Mit einer raschen Bewegung brachte Snart seine Waffe in Anschlag. Sein Grinsen war eine Mischung aus amüsiert und räuberisch. Langsam kam er Schritt für Schritt näher, als wäre er ein Jäger und Barry seine Beute.
„Okay.“ Die junge Frau sah von einem zum anderen. „Ich bin dann mal weg. Das waren leicht verdiente 50 Dollar.“ Sie warf Barry eine Kusshand zu und verschwand durch die Eingangstür des Kinos in die Nacht.

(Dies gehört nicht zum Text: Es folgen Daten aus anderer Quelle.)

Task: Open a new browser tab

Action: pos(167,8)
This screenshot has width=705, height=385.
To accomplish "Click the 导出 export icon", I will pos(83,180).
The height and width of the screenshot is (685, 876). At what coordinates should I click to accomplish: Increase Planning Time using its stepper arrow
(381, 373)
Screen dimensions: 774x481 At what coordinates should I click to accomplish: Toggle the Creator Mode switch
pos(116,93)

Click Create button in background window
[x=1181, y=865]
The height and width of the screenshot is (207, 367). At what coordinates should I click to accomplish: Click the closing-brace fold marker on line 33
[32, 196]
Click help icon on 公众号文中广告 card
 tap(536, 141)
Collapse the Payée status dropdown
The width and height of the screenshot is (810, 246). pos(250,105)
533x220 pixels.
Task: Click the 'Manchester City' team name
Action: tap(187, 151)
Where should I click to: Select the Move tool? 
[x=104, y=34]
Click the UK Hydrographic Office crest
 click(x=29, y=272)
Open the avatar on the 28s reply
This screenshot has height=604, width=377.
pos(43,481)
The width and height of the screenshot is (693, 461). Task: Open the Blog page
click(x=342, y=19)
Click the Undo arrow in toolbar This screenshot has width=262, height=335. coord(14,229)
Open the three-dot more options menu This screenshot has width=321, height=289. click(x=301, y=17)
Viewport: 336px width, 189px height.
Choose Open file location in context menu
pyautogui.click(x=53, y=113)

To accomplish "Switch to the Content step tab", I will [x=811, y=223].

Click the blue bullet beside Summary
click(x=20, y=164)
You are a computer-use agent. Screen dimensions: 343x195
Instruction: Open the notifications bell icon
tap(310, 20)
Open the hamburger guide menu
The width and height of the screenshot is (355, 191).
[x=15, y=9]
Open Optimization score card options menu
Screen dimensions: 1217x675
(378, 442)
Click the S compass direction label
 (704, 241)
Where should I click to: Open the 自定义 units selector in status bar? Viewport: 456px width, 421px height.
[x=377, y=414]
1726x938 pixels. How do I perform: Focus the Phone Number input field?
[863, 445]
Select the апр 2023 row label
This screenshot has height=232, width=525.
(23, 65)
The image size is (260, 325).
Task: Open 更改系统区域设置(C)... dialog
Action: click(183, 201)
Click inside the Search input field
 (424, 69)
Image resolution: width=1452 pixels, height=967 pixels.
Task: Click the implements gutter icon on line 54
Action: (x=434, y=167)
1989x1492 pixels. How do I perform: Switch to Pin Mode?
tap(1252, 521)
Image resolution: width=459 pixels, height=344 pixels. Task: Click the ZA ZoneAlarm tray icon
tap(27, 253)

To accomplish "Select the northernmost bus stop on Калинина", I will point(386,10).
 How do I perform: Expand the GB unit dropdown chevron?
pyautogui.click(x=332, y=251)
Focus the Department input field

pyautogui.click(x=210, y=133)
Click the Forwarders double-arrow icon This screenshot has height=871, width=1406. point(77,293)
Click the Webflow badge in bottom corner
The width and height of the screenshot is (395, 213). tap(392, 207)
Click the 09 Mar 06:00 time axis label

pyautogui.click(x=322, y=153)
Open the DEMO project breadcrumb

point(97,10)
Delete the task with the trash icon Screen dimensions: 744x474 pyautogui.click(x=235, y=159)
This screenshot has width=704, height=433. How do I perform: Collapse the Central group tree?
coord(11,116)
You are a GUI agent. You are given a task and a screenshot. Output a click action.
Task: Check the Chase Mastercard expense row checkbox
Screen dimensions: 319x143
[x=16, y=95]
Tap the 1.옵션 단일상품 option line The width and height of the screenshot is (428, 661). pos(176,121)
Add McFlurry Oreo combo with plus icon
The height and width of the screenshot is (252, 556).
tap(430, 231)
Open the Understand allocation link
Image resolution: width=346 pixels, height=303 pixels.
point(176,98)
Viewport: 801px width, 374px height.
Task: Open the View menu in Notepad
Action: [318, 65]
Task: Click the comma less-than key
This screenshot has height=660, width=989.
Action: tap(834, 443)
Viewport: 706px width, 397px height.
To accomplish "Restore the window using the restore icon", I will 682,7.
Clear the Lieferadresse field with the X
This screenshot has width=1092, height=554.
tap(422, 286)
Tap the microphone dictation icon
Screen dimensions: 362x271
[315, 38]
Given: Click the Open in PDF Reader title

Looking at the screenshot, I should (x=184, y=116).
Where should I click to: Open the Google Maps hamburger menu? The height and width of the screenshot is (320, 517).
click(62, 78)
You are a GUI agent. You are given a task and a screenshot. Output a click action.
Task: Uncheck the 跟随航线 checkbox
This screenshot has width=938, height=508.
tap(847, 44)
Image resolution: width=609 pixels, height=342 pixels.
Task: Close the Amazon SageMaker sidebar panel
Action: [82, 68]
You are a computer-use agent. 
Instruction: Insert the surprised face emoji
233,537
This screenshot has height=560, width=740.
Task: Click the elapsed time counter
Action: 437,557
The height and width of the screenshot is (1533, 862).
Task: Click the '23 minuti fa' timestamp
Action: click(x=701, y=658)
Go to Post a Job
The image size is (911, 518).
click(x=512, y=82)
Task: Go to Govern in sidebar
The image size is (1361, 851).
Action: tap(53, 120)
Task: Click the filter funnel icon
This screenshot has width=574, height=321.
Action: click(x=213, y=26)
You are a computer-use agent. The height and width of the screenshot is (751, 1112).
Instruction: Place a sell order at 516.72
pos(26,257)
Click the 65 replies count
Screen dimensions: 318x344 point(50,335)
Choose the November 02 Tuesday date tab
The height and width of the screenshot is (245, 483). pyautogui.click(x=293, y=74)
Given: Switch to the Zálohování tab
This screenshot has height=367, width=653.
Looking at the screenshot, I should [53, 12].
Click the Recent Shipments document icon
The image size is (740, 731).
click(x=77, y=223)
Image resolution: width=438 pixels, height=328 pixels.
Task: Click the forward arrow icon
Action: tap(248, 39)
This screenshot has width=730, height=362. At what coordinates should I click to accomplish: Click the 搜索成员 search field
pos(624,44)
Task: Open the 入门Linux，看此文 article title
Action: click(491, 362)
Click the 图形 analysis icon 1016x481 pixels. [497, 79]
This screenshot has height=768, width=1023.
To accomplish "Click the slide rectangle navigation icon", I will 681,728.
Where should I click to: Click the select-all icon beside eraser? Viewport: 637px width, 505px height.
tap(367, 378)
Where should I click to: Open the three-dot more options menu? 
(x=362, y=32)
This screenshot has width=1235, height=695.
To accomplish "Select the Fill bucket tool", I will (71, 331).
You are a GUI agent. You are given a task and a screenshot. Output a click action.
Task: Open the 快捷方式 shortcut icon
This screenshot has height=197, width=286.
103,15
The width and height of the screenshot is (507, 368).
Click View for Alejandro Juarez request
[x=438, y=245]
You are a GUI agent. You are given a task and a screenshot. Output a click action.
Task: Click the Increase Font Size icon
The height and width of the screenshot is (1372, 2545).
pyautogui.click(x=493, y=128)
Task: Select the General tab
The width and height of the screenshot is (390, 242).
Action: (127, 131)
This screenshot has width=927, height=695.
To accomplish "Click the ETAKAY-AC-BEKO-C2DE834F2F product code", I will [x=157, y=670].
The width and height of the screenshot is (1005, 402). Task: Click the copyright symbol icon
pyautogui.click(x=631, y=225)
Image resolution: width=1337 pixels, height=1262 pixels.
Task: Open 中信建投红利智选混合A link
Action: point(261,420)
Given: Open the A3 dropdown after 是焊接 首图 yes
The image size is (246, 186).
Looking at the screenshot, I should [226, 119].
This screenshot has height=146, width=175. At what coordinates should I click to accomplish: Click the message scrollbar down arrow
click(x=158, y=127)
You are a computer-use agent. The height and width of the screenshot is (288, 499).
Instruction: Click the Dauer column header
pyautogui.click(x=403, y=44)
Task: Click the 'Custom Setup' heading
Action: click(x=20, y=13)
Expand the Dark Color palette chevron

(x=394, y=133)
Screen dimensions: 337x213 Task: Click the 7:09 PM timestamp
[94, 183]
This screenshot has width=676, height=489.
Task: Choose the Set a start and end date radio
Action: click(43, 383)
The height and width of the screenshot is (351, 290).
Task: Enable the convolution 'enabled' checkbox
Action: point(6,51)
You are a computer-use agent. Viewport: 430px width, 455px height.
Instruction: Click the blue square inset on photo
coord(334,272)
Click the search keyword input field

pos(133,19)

Barry sah ihr nach. Kaum war die Tür hinter ihr zugefallen, fuhr er herum, fixierte Cold und fragte entgeistert: „Was soll diese ganze Show? Bist du komplett übergeschnappt, Len?“
Captain Cold, Leonard Snart, Len, der Mann, mit dem Barry seit etwa fünf Monaten, wann immer möglich, das Bett und so gut es ging das Leben teilte – wenn Len nicht gerade auf Zeitreise war, um die Welt zu retten und Barry nicht als Flash durch die Nacht zog – zuckte mit den Schultern. „Was sollte ich tun, Barry? Du warst nicht in deinem Apartment und übers Handy auch nicht erreichbar.“
„Was? Und deswegen …“
„Barry?“ Das war Caitlin. Eine eindeutig verwirrte Caitlin. Oh, verflucht, jetzt hatte er wirklich vergessen, dass die Verbindung noch offen war. „Ist alles in Ordnung?“
„Ähm, Caitlin, ja, alle bestens. Niemand verletzt. Im Gegenteil.“
„Was ist mit Snart?“
Len ließ die Coldgun gerade unter seinem Parka verschwinden.
„Er … ähm …“ Barry musste grinsen. „Er hat sich ergeben.“
Len rollte die Augen und machte mit der Hand vor der Kehle die unmissverständliche ‚Brich das Gespräch ab‘-Geste.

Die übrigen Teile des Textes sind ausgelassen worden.